**TASK TO COMPLETE**: Spot each line in the data below containing "word" and copy it.

Dataset entries
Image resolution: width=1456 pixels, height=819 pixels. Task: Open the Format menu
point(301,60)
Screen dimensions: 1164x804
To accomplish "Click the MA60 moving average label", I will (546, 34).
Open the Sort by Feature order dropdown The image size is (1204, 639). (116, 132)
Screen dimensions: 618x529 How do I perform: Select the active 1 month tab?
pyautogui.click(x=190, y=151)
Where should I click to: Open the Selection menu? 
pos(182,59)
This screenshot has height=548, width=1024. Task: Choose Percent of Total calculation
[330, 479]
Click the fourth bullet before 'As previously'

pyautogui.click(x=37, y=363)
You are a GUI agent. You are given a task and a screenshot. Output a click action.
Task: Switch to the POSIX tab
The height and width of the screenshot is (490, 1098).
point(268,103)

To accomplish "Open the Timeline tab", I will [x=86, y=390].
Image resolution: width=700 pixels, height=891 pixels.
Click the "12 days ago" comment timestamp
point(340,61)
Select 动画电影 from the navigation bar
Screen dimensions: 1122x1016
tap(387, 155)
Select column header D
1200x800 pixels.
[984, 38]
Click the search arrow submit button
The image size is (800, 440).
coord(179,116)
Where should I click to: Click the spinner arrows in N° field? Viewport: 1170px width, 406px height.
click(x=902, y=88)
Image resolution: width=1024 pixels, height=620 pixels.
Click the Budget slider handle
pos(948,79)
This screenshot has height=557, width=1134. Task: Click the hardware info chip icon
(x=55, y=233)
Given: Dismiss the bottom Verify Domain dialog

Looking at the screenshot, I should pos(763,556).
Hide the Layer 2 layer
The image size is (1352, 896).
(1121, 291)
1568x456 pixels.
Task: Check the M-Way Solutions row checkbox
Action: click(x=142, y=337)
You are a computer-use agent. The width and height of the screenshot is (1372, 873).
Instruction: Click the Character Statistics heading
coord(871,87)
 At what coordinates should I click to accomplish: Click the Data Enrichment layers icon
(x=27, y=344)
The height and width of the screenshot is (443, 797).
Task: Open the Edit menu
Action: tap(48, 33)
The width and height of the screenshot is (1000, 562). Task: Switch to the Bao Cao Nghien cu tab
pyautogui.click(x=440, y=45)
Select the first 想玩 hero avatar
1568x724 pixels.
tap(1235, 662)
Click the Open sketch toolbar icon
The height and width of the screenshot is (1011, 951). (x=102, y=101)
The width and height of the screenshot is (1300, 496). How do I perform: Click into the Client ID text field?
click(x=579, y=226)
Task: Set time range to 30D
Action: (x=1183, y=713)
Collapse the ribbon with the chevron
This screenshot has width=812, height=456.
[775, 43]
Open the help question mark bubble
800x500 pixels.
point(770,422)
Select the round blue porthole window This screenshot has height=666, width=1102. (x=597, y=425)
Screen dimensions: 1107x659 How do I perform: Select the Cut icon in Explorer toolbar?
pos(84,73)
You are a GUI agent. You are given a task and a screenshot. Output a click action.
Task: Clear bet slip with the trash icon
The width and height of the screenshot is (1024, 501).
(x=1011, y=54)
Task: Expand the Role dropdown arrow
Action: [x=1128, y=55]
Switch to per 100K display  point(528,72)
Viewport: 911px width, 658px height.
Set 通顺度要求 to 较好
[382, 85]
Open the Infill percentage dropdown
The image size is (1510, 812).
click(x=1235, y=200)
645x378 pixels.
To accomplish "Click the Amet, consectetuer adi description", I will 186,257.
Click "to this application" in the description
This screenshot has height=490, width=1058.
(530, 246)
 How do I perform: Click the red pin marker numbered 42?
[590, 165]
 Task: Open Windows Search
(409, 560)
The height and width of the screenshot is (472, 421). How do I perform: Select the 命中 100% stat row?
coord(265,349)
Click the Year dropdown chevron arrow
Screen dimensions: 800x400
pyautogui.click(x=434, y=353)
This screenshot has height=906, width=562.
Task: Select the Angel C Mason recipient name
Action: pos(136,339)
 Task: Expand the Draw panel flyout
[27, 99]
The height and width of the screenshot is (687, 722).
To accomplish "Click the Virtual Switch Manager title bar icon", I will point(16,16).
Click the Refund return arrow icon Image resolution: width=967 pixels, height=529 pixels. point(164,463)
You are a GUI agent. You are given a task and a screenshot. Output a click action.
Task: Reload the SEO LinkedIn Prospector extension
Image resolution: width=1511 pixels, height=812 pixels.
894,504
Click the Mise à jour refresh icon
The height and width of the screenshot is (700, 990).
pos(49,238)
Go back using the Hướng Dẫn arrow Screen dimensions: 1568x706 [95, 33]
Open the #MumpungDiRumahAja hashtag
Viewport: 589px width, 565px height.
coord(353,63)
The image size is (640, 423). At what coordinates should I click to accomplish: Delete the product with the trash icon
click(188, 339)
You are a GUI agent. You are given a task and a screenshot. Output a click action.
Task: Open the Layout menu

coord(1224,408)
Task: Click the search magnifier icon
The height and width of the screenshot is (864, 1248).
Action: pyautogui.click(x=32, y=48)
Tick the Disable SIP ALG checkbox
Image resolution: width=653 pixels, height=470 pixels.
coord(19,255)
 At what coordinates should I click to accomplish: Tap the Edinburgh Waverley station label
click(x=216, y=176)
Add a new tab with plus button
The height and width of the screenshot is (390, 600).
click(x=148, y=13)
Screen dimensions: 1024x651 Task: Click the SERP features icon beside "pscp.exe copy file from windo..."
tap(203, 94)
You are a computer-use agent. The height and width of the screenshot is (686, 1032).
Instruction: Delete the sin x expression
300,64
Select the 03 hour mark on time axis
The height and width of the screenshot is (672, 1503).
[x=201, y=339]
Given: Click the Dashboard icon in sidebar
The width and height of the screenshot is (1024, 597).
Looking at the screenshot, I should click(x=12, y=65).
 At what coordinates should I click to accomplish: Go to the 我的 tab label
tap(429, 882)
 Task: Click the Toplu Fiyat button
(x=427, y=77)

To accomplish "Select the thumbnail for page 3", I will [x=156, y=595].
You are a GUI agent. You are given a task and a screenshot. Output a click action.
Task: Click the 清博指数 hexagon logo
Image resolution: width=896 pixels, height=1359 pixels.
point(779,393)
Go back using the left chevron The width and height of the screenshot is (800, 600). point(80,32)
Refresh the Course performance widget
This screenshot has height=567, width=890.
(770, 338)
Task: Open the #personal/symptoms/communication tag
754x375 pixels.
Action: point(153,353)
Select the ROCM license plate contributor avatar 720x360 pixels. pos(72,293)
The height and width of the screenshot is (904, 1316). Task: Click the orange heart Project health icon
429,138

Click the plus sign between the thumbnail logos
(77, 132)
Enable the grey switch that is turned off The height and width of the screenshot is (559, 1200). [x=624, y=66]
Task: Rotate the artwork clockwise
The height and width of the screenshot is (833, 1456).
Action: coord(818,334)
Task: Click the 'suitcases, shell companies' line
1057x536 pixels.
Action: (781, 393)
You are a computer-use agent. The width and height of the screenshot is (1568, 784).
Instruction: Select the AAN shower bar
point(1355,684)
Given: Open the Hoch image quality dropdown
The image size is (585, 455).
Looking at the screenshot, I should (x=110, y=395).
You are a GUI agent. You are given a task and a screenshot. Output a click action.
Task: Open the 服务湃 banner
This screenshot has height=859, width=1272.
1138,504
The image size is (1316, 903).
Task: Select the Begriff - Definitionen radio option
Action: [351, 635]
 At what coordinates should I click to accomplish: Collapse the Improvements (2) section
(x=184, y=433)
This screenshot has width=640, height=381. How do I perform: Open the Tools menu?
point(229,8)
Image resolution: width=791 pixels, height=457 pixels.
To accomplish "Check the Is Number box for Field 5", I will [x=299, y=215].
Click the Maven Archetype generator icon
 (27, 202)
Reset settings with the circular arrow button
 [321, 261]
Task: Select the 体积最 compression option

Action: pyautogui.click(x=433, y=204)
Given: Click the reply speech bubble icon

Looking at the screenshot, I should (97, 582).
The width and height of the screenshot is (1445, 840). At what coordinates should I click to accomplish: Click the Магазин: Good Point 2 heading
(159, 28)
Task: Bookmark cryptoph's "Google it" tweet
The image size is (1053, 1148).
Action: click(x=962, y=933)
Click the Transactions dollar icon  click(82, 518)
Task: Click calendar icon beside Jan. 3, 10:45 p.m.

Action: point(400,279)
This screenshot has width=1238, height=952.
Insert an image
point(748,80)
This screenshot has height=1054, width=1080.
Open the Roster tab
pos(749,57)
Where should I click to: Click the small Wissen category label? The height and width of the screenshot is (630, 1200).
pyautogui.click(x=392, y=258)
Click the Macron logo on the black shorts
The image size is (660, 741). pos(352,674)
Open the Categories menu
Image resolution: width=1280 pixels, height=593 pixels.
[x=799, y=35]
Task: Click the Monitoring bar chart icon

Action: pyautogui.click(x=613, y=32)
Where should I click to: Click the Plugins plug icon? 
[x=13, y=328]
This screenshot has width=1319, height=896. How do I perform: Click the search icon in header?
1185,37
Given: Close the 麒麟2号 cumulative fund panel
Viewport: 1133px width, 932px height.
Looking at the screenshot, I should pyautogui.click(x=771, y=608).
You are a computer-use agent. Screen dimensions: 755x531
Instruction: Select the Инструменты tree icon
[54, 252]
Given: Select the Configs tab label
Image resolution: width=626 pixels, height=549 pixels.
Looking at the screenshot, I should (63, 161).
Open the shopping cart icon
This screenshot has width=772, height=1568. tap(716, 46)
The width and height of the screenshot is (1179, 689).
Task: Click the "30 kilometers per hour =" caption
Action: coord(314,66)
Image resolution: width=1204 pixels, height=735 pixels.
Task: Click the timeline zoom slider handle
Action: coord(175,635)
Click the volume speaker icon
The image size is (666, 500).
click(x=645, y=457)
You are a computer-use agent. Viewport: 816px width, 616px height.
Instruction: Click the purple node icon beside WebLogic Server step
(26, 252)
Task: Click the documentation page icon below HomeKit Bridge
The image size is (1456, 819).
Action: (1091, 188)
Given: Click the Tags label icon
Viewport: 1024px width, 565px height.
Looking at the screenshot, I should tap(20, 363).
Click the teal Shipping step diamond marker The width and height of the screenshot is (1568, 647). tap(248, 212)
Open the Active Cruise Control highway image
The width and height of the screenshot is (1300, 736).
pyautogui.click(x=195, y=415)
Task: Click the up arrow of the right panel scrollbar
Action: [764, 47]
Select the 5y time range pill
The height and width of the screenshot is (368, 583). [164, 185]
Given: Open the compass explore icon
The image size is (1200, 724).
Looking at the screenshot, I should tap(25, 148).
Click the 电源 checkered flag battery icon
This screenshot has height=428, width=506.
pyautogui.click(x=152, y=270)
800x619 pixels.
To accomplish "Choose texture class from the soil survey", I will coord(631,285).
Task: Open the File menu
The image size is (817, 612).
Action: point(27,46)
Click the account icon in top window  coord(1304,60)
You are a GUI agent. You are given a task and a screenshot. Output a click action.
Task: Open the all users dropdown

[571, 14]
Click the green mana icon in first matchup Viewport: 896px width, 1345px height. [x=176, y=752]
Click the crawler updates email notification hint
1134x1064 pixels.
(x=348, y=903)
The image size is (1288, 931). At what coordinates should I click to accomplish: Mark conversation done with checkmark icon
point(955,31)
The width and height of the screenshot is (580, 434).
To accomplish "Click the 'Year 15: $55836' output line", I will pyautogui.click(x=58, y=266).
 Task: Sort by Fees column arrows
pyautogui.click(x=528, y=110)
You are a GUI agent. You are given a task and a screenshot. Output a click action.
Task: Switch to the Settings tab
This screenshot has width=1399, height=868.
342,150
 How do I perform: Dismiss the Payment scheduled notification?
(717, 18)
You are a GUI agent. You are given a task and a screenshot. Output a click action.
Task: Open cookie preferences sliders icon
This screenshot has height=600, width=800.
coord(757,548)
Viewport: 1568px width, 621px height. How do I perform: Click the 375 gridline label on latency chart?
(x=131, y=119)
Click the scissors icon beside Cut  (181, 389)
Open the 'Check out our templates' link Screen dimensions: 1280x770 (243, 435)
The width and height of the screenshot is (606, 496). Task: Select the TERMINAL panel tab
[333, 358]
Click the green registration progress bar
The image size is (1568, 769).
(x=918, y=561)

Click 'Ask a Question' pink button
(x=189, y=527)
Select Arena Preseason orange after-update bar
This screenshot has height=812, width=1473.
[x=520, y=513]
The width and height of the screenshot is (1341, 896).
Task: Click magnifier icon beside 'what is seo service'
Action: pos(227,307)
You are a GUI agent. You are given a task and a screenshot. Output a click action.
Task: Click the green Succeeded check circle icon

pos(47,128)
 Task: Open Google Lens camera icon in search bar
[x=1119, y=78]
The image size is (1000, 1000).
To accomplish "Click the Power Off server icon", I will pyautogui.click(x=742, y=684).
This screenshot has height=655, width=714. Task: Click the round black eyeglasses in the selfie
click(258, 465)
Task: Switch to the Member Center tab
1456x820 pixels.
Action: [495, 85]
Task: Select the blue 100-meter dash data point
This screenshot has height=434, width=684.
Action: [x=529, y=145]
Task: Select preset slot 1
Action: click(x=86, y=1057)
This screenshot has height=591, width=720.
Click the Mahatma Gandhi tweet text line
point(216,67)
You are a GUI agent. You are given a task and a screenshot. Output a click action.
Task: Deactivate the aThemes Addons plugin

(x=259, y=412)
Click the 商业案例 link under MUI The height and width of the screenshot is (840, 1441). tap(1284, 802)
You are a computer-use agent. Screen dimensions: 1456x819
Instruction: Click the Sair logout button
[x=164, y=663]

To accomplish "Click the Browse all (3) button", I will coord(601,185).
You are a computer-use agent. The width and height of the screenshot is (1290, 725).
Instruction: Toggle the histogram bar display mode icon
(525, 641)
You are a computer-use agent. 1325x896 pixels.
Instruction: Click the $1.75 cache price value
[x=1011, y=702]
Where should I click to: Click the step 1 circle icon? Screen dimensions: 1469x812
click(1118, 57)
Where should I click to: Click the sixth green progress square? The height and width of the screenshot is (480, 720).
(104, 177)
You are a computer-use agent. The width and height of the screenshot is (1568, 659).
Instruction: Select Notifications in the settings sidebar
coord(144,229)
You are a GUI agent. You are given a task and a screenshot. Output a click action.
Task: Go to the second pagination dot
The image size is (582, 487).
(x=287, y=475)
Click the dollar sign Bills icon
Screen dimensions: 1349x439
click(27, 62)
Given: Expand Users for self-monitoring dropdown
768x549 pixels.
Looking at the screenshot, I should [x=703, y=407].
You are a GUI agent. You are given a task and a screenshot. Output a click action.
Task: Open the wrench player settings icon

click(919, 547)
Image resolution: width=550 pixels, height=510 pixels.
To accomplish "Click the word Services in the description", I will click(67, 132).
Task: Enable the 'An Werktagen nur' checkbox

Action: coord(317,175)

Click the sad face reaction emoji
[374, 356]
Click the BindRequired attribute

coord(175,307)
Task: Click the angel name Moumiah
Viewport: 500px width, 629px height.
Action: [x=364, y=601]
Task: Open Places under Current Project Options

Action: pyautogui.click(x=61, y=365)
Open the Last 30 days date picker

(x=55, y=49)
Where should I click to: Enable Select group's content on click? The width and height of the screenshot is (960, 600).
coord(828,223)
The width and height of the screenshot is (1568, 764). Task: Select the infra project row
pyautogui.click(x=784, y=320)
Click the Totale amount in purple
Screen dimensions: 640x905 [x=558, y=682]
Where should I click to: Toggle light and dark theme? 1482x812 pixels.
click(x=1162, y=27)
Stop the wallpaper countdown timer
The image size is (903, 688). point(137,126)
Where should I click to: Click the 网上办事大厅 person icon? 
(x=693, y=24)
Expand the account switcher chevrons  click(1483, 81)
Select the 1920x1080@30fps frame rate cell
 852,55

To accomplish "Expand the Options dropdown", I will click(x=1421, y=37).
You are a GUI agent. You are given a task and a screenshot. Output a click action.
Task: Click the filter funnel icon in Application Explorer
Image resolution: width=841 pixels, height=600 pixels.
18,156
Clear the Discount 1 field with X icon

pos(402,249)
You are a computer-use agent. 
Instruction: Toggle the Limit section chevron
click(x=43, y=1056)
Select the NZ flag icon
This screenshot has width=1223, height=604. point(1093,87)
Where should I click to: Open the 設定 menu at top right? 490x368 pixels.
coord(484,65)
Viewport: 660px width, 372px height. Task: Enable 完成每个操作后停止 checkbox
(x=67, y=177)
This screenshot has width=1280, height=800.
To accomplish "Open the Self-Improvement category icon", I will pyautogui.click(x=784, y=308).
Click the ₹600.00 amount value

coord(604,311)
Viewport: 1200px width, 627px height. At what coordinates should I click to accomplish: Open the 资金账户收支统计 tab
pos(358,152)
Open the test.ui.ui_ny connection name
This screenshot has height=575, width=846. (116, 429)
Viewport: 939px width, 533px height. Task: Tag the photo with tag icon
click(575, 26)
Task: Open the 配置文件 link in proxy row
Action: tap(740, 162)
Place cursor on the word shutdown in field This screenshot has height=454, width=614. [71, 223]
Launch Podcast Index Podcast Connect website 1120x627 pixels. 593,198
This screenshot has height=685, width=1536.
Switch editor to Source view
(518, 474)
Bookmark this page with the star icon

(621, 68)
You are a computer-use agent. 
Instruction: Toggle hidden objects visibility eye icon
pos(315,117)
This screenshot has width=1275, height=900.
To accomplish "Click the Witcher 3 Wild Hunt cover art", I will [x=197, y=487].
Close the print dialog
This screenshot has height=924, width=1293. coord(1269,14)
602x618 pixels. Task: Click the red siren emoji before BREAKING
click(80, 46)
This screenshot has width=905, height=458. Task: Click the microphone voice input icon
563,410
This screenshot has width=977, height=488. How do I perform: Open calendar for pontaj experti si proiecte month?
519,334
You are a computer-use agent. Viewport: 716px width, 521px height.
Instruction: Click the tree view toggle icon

**WRITTEN SOLUTION**:
To accomplish "Click the word Services in the description", I will click(67, 132).
Place cursor on the word shutdown in field This screenshot has height=454, width=614. [71, 223]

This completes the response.